_The input_
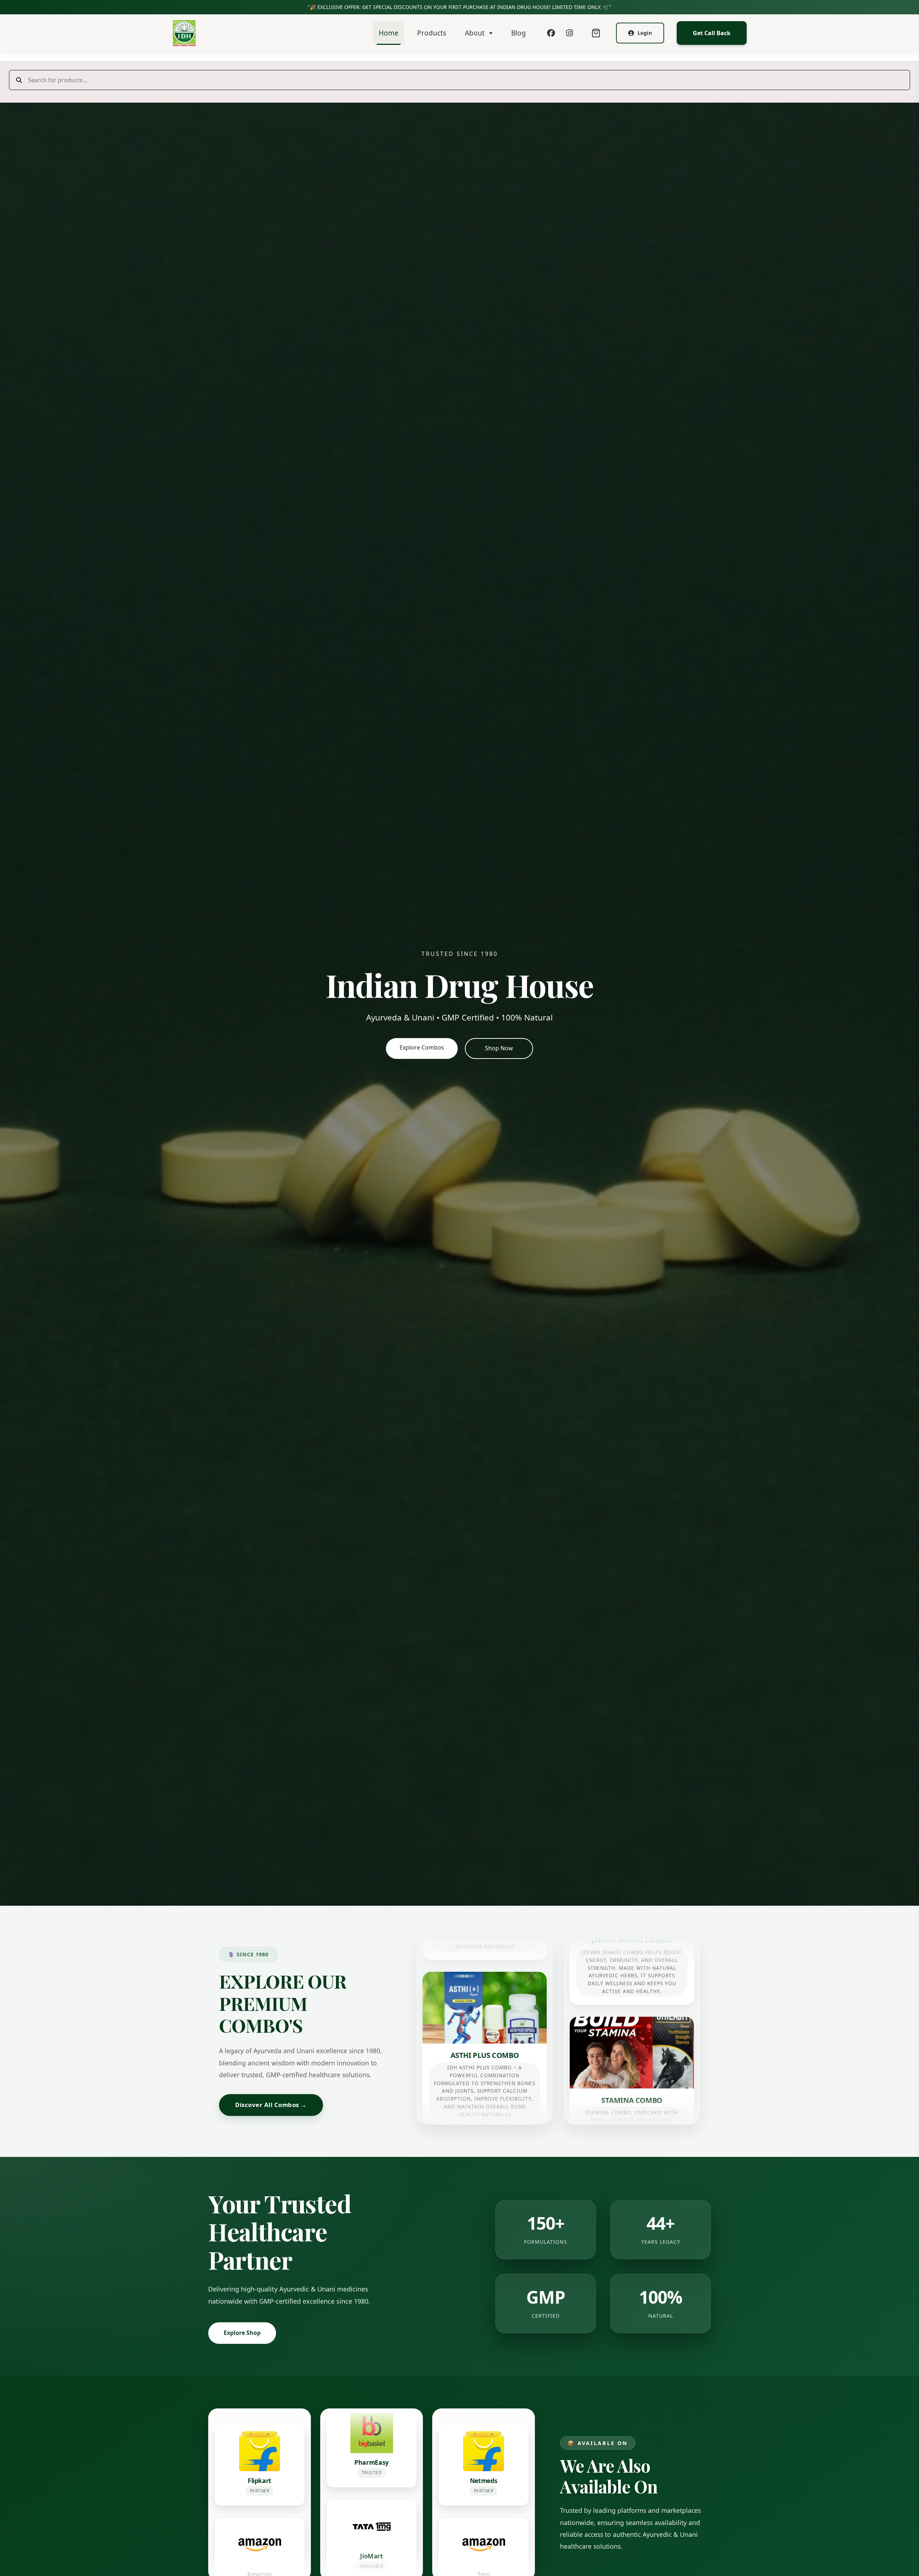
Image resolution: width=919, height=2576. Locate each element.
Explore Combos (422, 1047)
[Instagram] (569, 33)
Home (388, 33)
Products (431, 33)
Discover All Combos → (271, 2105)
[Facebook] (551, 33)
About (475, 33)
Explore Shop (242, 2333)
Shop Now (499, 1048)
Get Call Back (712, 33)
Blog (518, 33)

_Problem_
The answer must consist of every line from the entries above that contains "Combos".

_Exercise result_
Explore Combos (422, 1047)
Discover All Combos → (271, 2105)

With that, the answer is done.